▶ _Work to be completed_:
Reproduce each line of the entries that carries "agent".

Stored data
········
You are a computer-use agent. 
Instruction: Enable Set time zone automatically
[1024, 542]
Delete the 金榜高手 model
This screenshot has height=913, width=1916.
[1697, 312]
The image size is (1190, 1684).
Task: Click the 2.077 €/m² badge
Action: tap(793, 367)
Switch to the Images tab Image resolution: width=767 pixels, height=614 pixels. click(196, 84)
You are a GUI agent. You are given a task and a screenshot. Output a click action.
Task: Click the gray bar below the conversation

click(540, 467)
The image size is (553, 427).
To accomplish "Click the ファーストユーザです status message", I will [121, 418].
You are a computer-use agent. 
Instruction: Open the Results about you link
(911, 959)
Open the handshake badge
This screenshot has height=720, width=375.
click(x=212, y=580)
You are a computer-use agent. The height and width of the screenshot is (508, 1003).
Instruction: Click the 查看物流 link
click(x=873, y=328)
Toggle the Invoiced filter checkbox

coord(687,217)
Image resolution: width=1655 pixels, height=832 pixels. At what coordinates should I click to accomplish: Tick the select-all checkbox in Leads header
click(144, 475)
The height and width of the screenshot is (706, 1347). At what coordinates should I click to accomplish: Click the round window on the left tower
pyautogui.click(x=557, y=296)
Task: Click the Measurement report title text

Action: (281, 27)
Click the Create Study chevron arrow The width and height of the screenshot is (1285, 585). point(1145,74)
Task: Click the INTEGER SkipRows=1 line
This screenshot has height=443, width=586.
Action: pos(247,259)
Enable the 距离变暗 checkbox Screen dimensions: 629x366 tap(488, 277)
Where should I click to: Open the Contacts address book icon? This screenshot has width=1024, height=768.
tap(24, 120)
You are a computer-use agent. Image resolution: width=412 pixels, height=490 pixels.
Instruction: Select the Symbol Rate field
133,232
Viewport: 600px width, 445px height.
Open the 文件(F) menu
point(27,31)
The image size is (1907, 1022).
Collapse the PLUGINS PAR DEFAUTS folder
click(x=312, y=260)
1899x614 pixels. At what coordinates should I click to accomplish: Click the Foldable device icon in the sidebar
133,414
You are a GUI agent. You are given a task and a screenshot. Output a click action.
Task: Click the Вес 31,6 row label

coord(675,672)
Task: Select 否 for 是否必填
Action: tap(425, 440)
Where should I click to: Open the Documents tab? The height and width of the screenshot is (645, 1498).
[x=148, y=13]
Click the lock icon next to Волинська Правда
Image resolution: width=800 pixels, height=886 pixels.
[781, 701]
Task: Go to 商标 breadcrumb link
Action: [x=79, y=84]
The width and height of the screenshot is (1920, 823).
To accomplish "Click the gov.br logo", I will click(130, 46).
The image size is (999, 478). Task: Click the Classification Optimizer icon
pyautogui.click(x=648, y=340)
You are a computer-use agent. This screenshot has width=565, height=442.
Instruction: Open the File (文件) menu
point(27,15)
········
▶ _Response_:
You are a computer-use agent. 
You are a GUI agent. You are given a task and a screenshot. Output a click action.
You are a computer-use agent. 
You are a computer-use agent. The height and width of the screenshot is (508, 1003).
You are a computer-use agent. Image resolution: width=412 pixels, height=490 pixels.
You are a GUI agent. You are given a task and a screenshot. Output a click action.
You are a computer-use agent. This screenshot has width=565, height=442.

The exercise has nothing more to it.